Es difícil trasladar el modelo deportivo de trabajo en equipo a las empresas. Una de las grandes dificultades radica en la cultura académica y en los valores en los que se han educado a niños, adolescentes y universitarios hasta que acceden a un puesto de trabajo. El éxito del estudiante ha radicado en su nota, sus apuntes, sus responsabilidades, su, sus, sus…Un valor egoísta e individualista. No solo tienen que cambiar las personas, tiene que modificarse el sistema. Ahora empiezan a verse notas de color en el sistema educativo, en el que se tienen en cuenta y se entrenan otra serie de valores y no solo el resultado del estudio. Los chavales realizan proyectos en equipo, trabajos de emprendimiento, les fomentan la creatividad y valores como la cooperación. Imagino que dentro de unas décadas trabajar en equipo será más fácil que lo que ha sido hasta ahora.

El trabajo en equipo puede llegar a ser muy gratificante cuando el nivel de compromiso y el esfuerzo es el mismo por parte de todos los miembros. Pero existen tres desventajas que impiden el buen trabajo en equipo.

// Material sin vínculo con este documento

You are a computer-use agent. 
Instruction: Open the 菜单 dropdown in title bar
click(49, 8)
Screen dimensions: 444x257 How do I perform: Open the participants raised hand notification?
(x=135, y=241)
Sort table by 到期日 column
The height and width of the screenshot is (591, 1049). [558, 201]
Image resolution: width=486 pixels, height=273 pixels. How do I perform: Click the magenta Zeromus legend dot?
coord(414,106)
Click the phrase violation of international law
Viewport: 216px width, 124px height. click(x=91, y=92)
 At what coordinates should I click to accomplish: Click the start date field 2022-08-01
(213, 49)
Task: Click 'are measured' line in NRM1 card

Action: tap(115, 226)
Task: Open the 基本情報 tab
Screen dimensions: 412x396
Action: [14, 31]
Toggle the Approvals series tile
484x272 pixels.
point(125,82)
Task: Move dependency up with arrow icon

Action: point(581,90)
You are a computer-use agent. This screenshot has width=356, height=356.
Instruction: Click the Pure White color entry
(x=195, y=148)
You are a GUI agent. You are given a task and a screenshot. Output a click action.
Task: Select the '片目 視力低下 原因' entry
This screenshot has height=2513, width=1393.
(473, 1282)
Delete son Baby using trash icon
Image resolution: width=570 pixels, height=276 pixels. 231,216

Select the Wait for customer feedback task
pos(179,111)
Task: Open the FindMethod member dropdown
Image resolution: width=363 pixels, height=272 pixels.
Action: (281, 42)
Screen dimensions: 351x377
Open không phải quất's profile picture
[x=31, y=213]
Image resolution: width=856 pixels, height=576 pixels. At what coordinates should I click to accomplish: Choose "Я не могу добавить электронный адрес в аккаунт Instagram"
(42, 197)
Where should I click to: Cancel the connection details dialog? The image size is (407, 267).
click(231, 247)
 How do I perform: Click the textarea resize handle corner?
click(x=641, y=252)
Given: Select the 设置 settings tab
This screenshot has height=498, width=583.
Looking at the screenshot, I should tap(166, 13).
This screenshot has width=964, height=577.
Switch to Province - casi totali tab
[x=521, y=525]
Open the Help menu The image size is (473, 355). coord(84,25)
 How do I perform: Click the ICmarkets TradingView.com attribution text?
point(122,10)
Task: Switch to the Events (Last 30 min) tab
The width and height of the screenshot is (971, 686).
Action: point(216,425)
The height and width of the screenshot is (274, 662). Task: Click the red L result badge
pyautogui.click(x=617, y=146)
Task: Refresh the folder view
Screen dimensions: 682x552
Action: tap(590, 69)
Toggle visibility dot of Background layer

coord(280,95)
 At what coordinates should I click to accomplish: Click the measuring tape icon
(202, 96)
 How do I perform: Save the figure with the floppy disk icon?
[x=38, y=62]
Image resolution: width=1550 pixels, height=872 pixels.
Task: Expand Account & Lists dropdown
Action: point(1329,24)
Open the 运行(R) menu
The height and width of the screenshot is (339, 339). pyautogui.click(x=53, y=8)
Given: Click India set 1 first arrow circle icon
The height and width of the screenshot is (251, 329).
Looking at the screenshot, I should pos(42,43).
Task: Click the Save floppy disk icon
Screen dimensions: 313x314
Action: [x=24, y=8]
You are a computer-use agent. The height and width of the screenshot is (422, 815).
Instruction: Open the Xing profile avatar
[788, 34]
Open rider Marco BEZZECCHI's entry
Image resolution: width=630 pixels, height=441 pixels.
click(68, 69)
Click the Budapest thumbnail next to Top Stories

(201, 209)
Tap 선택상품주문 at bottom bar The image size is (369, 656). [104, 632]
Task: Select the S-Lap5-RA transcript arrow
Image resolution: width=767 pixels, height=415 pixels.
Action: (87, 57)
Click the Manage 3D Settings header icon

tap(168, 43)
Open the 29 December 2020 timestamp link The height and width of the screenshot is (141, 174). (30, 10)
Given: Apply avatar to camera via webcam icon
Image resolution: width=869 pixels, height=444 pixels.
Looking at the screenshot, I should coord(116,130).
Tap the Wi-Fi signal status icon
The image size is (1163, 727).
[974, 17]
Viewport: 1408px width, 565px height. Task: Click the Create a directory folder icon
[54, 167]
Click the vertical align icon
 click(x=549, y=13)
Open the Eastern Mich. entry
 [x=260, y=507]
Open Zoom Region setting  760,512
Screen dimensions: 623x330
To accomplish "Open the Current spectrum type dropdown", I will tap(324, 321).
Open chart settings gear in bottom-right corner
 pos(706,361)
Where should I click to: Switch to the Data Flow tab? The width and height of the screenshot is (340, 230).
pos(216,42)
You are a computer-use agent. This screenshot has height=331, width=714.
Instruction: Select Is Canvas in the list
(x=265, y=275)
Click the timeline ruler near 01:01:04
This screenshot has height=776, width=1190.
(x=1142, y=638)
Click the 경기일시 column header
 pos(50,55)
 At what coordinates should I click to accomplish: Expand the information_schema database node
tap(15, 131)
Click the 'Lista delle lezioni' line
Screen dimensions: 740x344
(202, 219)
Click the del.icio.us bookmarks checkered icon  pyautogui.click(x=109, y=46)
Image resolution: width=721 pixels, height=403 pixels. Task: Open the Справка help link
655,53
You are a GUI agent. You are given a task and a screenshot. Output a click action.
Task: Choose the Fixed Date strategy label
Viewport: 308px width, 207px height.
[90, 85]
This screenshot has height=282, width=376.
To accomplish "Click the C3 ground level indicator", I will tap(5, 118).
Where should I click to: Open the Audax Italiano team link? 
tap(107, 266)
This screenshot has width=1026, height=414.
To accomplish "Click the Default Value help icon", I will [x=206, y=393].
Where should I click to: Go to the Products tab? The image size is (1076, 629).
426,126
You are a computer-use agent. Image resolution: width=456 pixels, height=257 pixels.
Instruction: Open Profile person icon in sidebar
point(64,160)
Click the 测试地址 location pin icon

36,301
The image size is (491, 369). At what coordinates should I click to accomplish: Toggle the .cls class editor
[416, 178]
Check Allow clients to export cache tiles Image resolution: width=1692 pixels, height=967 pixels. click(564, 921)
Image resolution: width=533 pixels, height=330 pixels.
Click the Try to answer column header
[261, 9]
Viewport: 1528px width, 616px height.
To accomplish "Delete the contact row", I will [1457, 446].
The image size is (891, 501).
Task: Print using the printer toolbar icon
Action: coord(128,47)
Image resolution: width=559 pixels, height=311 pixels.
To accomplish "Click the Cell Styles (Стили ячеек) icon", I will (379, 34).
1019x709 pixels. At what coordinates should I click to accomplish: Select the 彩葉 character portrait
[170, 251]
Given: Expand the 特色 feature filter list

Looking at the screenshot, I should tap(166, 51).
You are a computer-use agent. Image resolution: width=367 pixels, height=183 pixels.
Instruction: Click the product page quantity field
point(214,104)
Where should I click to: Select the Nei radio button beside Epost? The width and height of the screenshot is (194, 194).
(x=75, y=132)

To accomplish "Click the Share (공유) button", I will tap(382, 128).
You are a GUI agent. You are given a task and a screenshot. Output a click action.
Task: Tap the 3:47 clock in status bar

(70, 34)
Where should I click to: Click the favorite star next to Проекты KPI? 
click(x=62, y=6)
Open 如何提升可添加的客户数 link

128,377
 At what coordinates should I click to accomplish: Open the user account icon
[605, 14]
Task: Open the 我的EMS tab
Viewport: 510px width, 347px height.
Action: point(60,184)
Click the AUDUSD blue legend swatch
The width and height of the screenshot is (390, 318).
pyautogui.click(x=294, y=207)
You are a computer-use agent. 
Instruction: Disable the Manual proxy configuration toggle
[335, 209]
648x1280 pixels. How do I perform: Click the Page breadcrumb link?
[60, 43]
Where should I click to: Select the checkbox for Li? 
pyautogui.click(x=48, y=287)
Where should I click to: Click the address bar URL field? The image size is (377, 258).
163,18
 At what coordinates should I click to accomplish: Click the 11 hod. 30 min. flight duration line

  1. Pereza social. Hay miembros muy activos que participan más en el grupo, mientras que otros se mantienen más al margen por comodidad, “total, si ya lo hará Fulanito”. Una de las fórmulas para evitar la pereza social es definir muy bien el trabajo individual. En un grupo todas las personas son diferentes y siempre hay alguna más responsable, más controladora o más metódica que otras que suele terminar tomando la iniciativa por miedo a que el trabajo no salga adelante y no se cumplan las fechas. Este tipo de jugadores o trabajadores terminan teniendo conflictos con el grupo al exigirles más responsabilidad a los otros miembros, o sintiéndose frustrado asumiendo más trabajo del que le toca para evitar el conflicto.
  2. Presión social. La timidez, el miedo al ridículo, la idea de que tus opiniones o aportaciones no son útiles o la ansiedad que supone exponerte al grupo, impiden que las ideas de personas que sufren estos miedos se pongan al servicio del equipo. La presión social es el miedo a decir algo que pueda ser menospreciado, ninguneado o criticado por los demás. Por ello es importante tener un líder que sepa detectar quién puede estar sufriendo esta situación para animarle a expresarse y participar. Hay que generar un ambiente en el que todo el mundo se sienta con libertad de opinar, que se fomente la participación, que se valoren y refuercen las ideas y se anime más la creatividad que el éxito de acertar.
  3. Difusión de la responsabilidad. En el deporte individual tú eres el protagonista de todo, de tus éxitos y de tus fracasos. Eres un escaparate. No hay nadie para sacarte las castañas del fuego si un día estás cansado, tienes problemas personales o te cuesta concentrarte. Nadie está detrás de ti para cubrir tus errores. En el deporte individual aprendes a controlar y responsabilizarte de todo. He visto a deportistas top ten mundial hacerse cargo de sus desplazamientos, elegir sus hoteles, seleccionar a sus dietistas, psicólogos deportivos, etc. Saber que todo depende de ti fomenta la autonomía y la responsabilidad. Si algo falla, eres tú.

Estudios sobre el pensamiento creativo confirman que en la mayoría de las situaciones se generan más ideas y más creativas si se piensa de forma individual. ¡Ahí lo dejo!

No es que el trabajo en equipo esté sobrevalorado, pero sí hay que saber decidir cuándo trabajar juntos y cuando hacerlo por separado.